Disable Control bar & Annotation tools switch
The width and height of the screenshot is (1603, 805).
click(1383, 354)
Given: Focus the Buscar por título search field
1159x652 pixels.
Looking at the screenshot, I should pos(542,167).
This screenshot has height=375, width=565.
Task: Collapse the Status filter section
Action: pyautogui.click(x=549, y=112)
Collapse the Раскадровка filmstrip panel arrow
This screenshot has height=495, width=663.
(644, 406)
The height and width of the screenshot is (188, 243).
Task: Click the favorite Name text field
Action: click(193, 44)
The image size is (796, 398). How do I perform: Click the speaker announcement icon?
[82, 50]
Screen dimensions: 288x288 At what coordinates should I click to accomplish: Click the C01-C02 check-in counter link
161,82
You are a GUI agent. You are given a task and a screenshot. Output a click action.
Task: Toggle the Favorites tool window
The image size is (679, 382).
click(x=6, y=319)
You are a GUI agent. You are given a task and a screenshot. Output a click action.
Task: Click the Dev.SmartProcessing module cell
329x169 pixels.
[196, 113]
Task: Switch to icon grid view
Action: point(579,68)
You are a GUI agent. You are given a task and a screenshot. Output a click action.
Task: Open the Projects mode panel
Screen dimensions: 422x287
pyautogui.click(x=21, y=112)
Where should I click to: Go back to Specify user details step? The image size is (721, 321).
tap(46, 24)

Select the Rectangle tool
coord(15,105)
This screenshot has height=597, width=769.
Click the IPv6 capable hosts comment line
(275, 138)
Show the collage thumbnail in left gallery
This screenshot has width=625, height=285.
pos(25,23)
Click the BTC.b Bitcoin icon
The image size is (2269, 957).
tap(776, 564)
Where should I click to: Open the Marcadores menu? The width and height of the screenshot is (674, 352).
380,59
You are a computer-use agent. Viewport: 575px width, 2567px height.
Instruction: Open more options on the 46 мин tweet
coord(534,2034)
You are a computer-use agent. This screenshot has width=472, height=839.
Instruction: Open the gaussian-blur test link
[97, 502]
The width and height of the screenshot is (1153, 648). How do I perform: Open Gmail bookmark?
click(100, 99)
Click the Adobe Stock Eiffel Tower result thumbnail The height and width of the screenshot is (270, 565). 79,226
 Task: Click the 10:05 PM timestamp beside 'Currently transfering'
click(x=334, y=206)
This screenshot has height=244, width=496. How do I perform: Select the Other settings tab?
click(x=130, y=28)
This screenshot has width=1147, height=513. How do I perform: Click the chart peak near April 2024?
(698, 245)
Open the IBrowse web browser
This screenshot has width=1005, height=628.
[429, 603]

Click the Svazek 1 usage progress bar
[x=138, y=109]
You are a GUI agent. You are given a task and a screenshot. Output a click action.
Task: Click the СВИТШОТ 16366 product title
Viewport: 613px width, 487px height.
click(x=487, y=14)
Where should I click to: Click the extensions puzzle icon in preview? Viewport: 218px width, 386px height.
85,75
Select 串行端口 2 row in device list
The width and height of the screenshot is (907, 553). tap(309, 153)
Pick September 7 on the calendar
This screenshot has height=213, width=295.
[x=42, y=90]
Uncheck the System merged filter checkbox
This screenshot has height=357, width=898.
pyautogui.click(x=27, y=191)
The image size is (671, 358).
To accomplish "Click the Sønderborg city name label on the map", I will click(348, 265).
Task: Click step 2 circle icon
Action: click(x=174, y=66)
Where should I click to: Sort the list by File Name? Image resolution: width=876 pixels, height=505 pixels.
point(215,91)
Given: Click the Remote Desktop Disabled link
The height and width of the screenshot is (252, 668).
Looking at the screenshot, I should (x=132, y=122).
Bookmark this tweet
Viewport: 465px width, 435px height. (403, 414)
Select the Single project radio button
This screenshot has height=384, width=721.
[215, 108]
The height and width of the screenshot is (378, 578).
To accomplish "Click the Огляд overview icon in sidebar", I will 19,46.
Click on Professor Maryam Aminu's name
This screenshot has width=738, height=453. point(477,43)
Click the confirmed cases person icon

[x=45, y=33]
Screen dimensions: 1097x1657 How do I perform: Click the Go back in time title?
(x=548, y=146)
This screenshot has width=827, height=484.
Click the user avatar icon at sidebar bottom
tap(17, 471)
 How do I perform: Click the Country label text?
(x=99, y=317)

☆ ☆ ☆ ☆

**Try it:**
Transcribe exactly the line containing "This screenshot has width=827, height=484." along with all later lines of the material, through its last line. Add nothing.

**Task result:**
This screenshot has width=827, height=484.
Click the user avatar icon at sidebar bottom
tap(17, 471)
 How do I perform: Click the Country label text?
(x=99, y=317)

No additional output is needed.